→ Excerpt to read:
########################################

Find literacy and reading resources in Brooklyn, including children's reading enrichment programs and volunteer opportunities for teens and adults.
Brooklyn Community Services
Help children, families, and adults reach their literacy goals by registering at one of the programs offered through the BCS. Volunteers ages eight-75 work at 17 different program sites doing everything from tutoring high school and GED students and reading to kids while their parents attend counseling at one of the family centers, to facilitating a small literacy group for adults. Time commitments range from twice a year for day projects to 25 hours a week for some active retirees. All potential and participating volunteers attend a BCS 360 meeting to learn about the organization's programs and mission, and sign-up can be completed through the volunteer tab at the website or by e-mailing Allison Raaum at [email protected].
Brooklyn Public Library
Grand Army Plaza, Brooklyn
For volunteers with as little as two hours a week to spare, the Brooklyn Public Library offers several programs for teens and adults of varying ages and strengths. ESOL Conversation Group Leaders help adults learn English; those assisting the First Five Years program work with families, showing parents or caregivers of young children age-appropriate toys and books that advance child literacy during their first five years. Reading Troubadours also stress the importance of early literacy to families by visiting healthcare clinics throughout the borough and educating parents on the benefits of reading aloud to their children. Kids ages 12-18 can opt to raise awareness of youth literacy by reading to children as well as helping with other youth programs at the library as a School Year Book Buddy. For more information on any of the above programs, visit the website or e-mail Elizabeth Lewis at [email protected].

########################################

→ Extracted information:
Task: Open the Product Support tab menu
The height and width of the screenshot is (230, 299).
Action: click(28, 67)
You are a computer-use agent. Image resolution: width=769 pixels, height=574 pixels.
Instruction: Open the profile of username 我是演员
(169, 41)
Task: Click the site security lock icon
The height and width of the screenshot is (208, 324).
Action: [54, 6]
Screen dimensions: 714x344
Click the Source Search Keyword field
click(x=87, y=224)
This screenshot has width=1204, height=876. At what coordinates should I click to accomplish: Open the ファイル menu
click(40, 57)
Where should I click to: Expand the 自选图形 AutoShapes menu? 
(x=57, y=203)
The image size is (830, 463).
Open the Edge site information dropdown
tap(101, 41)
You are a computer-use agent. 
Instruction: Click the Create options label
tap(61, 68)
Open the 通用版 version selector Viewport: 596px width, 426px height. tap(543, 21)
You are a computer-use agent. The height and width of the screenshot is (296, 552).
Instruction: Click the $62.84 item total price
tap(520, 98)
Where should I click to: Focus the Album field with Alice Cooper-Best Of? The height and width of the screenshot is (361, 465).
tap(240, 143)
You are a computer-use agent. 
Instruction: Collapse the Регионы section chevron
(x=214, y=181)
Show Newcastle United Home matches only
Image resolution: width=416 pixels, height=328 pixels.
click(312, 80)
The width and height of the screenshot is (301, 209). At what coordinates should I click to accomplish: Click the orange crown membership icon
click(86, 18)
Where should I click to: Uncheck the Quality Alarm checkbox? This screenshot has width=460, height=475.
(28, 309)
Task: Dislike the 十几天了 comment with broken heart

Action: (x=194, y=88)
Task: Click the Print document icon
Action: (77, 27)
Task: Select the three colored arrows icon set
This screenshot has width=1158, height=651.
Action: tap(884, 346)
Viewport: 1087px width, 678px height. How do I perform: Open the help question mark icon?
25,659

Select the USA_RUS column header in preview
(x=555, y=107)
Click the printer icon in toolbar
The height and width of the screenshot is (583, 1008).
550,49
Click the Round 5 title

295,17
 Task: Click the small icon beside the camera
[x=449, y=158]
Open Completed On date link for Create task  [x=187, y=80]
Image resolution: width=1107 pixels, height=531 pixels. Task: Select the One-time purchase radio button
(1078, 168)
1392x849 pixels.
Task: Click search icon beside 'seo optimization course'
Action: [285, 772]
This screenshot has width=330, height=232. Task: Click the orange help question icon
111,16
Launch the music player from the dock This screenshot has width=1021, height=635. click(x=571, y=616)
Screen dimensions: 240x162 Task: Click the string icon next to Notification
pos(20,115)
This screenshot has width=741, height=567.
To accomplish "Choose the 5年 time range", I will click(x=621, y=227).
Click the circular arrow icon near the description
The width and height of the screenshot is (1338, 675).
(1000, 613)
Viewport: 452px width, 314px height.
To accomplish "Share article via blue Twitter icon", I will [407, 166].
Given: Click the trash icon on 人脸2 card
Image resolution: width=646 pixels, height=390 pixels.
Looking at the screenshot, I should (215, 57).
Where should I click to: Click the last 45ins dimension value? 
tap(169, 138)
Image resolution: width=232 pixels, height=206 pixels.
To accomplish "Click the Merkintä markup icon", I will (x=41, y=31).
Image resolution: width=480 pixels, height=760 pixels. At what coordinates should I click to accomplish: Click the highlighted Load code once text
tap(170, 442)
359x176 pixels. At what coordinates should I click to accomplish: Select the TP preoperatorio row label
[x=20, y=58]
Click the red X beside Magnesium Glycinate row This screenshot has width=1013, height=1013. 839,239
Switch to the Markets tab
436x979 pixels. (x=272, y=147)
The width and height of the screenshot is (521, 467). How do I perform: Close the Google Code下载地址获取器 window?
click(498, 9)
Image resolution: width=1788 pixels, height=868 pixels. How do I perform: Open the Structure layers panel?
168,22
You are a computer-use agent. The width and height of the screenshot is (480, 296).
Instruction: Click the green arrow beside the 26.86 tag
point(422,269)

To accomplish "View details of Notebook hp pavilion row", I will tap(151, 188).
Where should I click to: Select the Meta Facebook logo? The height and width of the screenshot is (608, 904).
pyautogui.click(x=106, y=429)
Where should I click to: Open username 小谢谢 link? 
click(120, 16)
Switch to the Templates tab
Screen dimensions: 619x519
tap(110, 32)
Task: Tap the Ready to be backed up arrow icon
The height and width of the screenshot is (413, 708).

########################################

→ Task requirements: List the volunteer programs for the Brooklyn Public Library that the text on Brooklyn literacy resources names. The entries have nothing to do with this.

→ Written reply:
- ESOL Conversation Group Leaders
- First Five Years
- Reading Troubadours
- School Year Book Buddy